Квартира, на первый взгляд элегантная, как выяснилось, заросла грязью. Дорогие диваны в пятнах, обои порваны. На потолках потеки забавных конфигураций. Везде пыль и грязь. Плохо вымытые чашки, на бокалах отпечатки губ, ковры превратились в лохмотья, панорамные окна изуродованы следами клея. И практически ежедневно я встречался с лордом за завтраком.
Для меня это было поучительно. Лоренс Оливье проводил за чашкой кофе семинар на тему «Шекспир». Мое восхищение не знало границ. Я спрашивал, он отвечал, не жалея времени. Иногда, позвонив по телефону и отказавшись от какого-то утреннего заседания, вновь усаживался за стол и наливал себе еще чашку кофе.

Исходные данные »
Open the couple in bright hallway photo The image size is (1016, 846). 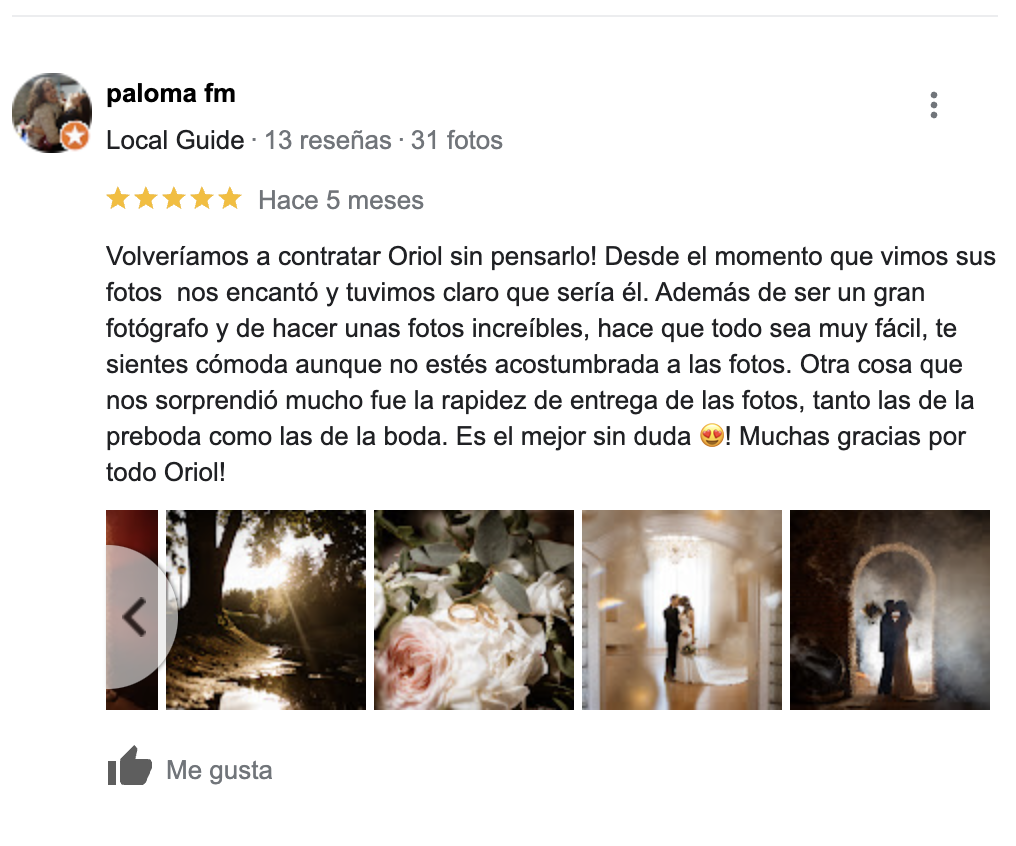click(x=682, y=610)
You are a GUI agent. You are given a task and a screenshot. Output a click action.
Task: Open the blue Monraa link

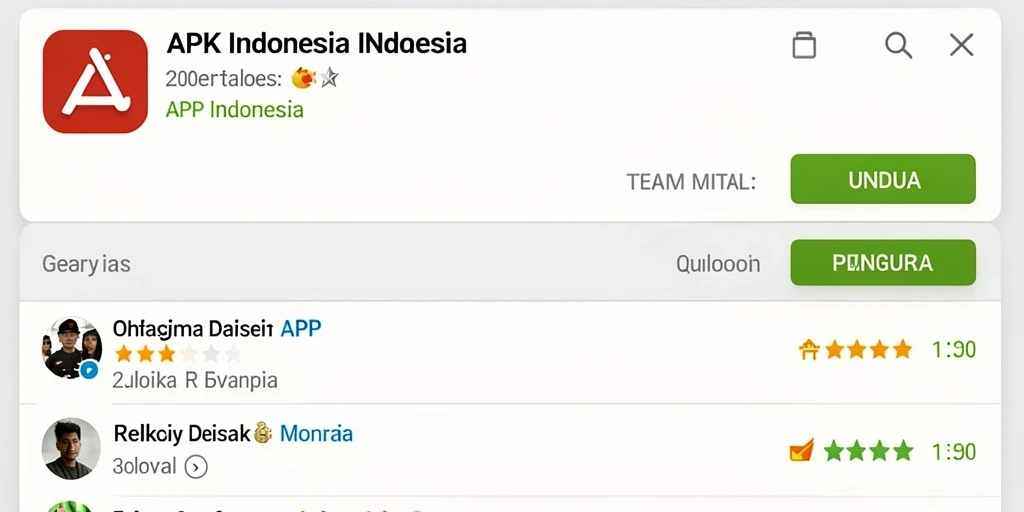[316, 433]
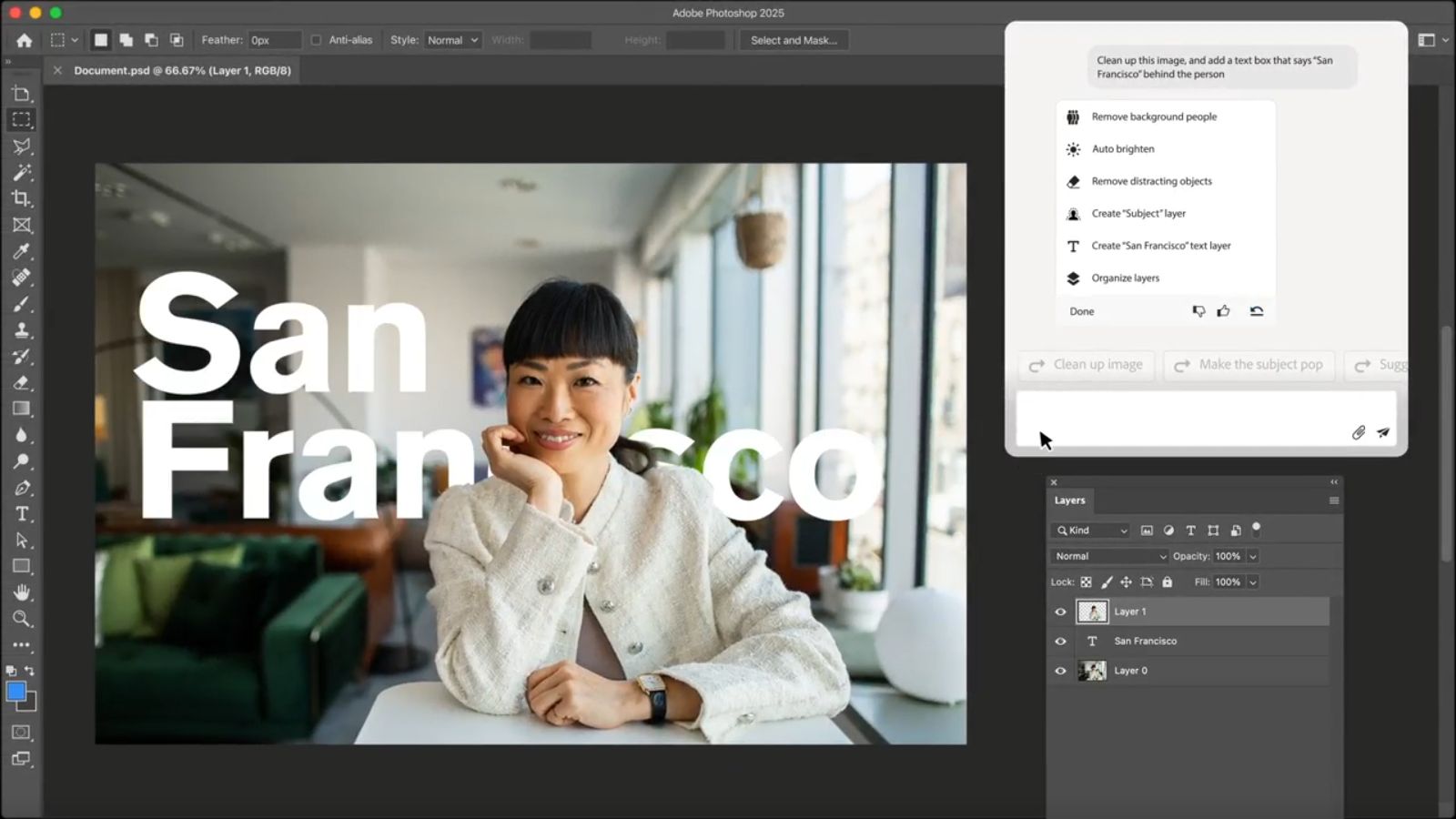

Цель »
Ответьте по отрывку о квартире и завтраках с Лоренсом Оливье:
1. Чем изуродованы панорамные окна?
2. На какую тему Лоренс Оливье проводил семинар за чашкой кофе?
3. Что иногда делал Оливье после того, как по телефону отказывался от утреннего заседания?

Ответ ниже »
1. Следами клея.
2. «Шекспир».
3. Вновь усаживался за стол и наливал себе еще чашку кофе.